# [OBJECTIVES]
a: Return the stretch of the piece on burnout among music teachers from "You became an" through "your best self.", copied word for word.
b: Resume the article on avoiding burnout as an instrumental music teacher from its last sentence, continuing it in the same style.

You became an instrumental educator because you love music and have a passion for sharing your talent with students. When your job inspires you, teaching may not even feel like work.
But if you notice yourself getting frustrated by your school’s administration, parents and students, or if you’re beginning to question why you devote so much of your free time to the music program, you may be on the verge of burnout.
Keep things fresh to enjoy yourself more and to offer your students your best self.
If your friends and colleagues find fault in everything, you’re more likely to be negative too. Befriend people with a sunnier outlook; it’s better for your mental health.
“You’re the sum of the people you surround yourself with,” says Nolan Jager Loyde, assistant director of fine arts over instrumental music at Round Rock Independent School District in Texas. “Choose your friends wisely. Listen to what they’re saying and choose based on who you want to be.”
When you’re feeling frazzled, a mentor may help you find perspective. Good mentors are supportive, honest, positive and emotionally available, with enough experience and wisdom to make their comments meaningful and relevant.

# [DATASET CONTENT]

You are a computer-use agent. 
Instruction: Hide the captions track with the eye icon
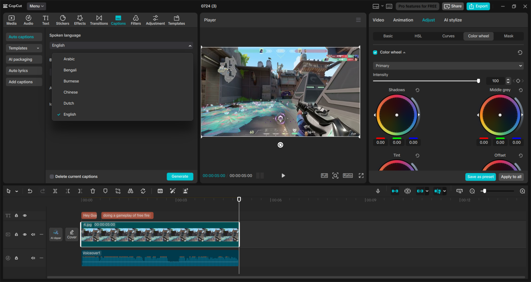click(25, 216)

# [ANSWERS BY TASK]
a:
You became an instrumental educator because you love music and have a passion for sharing your talent with students. When your job inspires you, teaching may not even feel like work.
But if you notice yourself getting frustrated by your school’s administration, parents and students, or if you’re beginning to question why you devote so much of your free time to the music program, you may be on the verge of burnout.
Keep things fresh to enjoy yourself more and to offer your students your best self.

b:
“If you’re in a small school, and you don’t have other music staff, don’t get into your little hole and not get out of it,” says Richard Sherrick, a retired music educator, choir director and band director from Parkway Local Schools in Rockford, Ohio. “If you’re the only music teacher, you can feel isolated. Reach out to people in other schools in the area.”
Rekindle your passion for your work by attending professional conferences, teaching new material or becoming a liaison to the state music educators association. It may inspire you in ways that you couldn’t imagine.
“Where I really see long-term successful careers in music education are with those who continue to evolve their roles, not just within their classrooms but also within their community,” says Scott Lang, a music education advocate based in Chandler, Arizona. “They become mentor teachers [or] take on leadership roles [or] take on roles with a state music association. [They] chair the department [or] host a Facebook group or host a concert festival. That’s typically when I see long-term teachers who are just knocking it out of the park. After they conquer what has happened in the classroom, they try to conquer what happens outside.”
In addition to offering student-centered workshops and presenting at music conferences around the country, Lang has written several books, including “Leader of the Band“ and “Seriously?!: Ruminations, Affirmations, and Observations About the State of Music Education.”
Sharing small and appropriate details about yourself can help you bridge the two main parts of your life — the classroom and home — and it can help you connect with your students in a meaningful way. All this can lead to greater on-the-job satisfaction.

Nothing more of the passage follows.